Functional annotation of microbial genomes is often biased toward protein-coding genes, leaving a vast, unexplored landscape of non-coding RNAs (ncRNAs) that are critical for regulating bacterial and archaeal physiology, stress response and metabolism. Identifying ncRNAs directly from genomic sequence is a paramount challenge in bioinformatics and biology, essential for understanding the complete regulatory potential of an organism. This paper presents RNAMunin, a machine learning (ML) model that is capable of finding ncRNAs using genomic sequence alone.
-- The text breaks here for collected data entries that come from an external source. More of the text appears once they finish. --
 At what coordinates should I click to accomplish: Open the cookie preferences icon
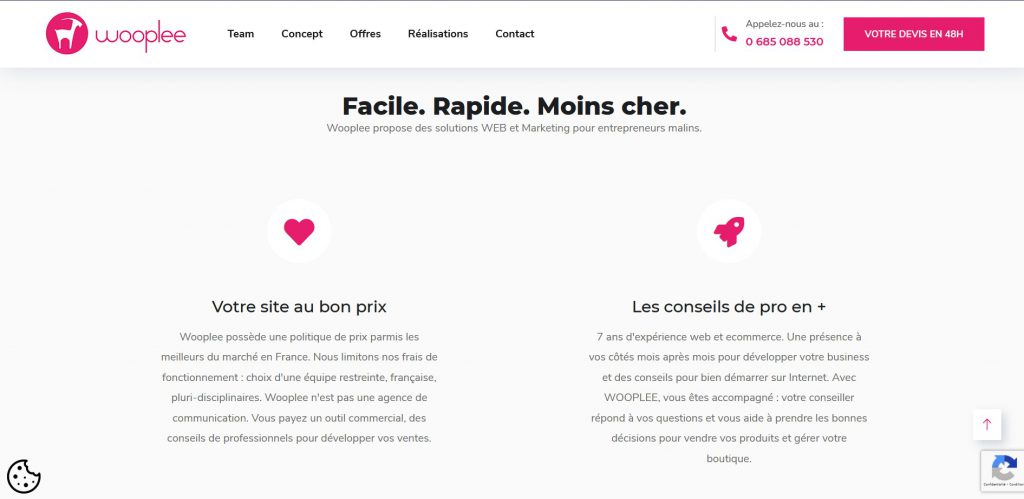click(x=24, y=476)
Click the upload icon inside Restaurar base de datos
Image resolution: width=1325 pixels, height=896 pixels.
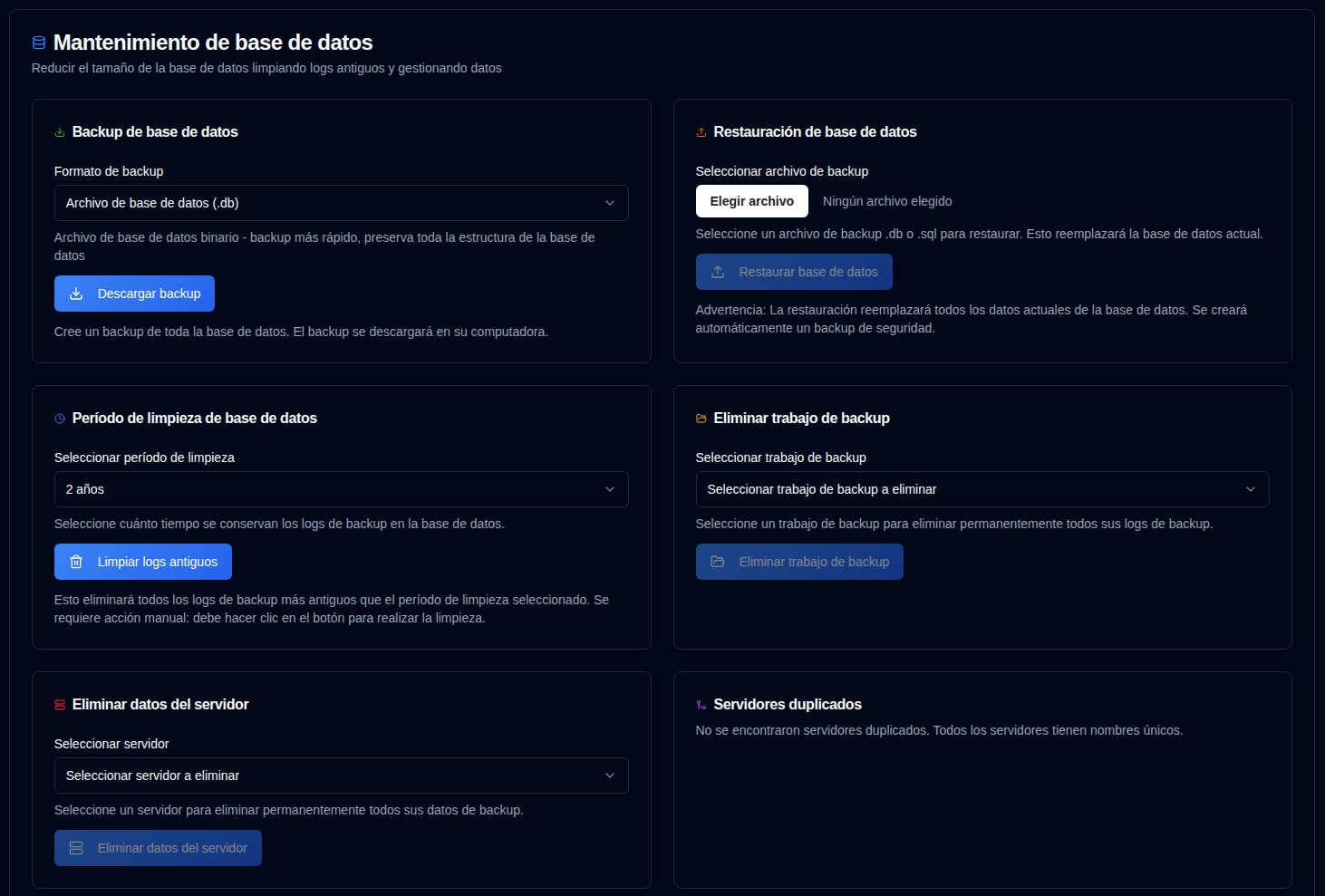718,271
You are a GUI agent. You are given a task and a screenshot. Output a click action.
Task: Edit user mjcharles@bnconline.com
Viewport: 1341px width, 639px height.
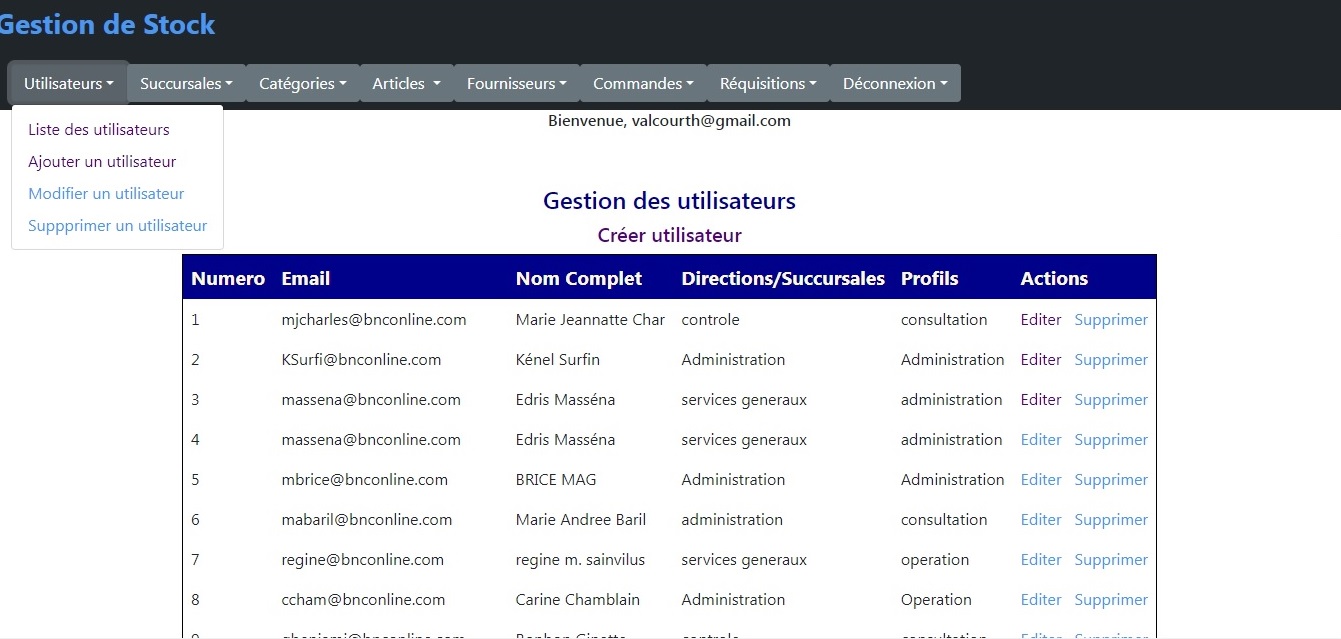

It is also computationally viable for large sequence datasets such as long read metagenomic assemblies with contigs totaling multiple Gbp. RNAMunin is trained on Rfam sequences extracted from approximately 60 Gbp of long read metagenomes from 16 San Francisco Estuary samples. We know of no other model that can detect ncRNAs based solely on genomic sequence at this scale. Since RNAMunin only requires genomic sequence as input, we do not need for an ncRNA to be transcribed to find it, i.e., we do not need transcriptomics data. We wrote this manuscript in a narrative style in order to best convey how RNAMunin was developed and how it works in detail. Unlike almost all current ML models, at approximately 1M parameters, RNAMunin is very small and very fast.